Kami bertatapan dalam diam.
"Apa menurutmu...jika suatu saat istrimu tahu bagaimana masalalumu..., dia akan bisa menerima. Bahwa suaminya, dulu seorang gay?" nada suara menyimpan suatu arti.
"Dia tidak akan tahu!" sanggahku.
"Suatu saat dia akan tahu. Dengar Dit, sebaiknya kau mengikuti kata hatimu. Sebelum kau melukainya, lebih baik jangan.
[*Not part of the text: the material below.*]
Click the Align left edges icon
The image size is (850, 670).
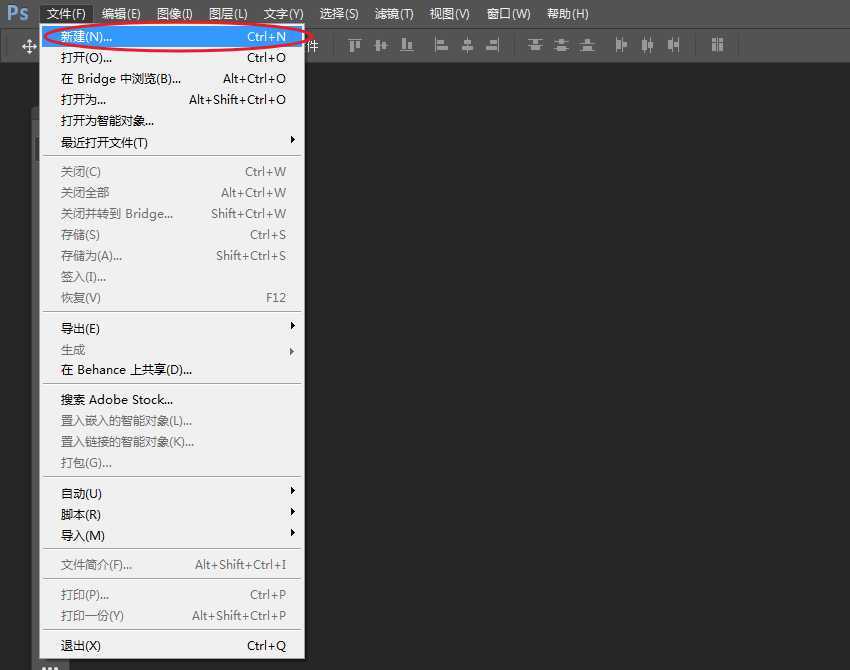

Kau tidak akan berhasil!"
"Kita tidak tahu sebelum mencoba!" sahutku keukeuh.
"Dan apakah kau bisa, memperlakukannya dengan baik. Bukankah kau bilang..., kau sama sekali tak bisa tertarik dengan wanita manapun, akui saja Dit, kita bukan satu-satunya. Kau tidak sendirian, kita bisa mencari kebahagiaan bersama. Karena aku..., benar-benar jatuh cinta padamu!" aku Bram.
"Tapi aku tidak!"
"Sungguh?" ragunya, "aku tahu tatapanmu terhadapku, kau juga mencintaiku kan? Akui itu sayang!" pinta Bram menyentuh pipi kiriku. Seketika sentuhannya membuatku bergetar. Membuatku menahan nafas. Aku tahu dia mengetahui itu. Ku akui, aku memang jatuh cinta padanya. Tapi...,
"Tidak!" aku menjauhkan kepalaku darinya. Sedikit membuang muka ke samping, "aku tidak mau lagi, apa kau tahu...?" ku kembalikan wajahku menatapnya dengan mata memerah, "aku sangat tersiksa..., aku masih bisa merasakan sakitnya saat ibuku menatapku dengan kecewa setelah tahu bagaimana diriku. Aku berusaha..., untuk bisa menjadi normal,"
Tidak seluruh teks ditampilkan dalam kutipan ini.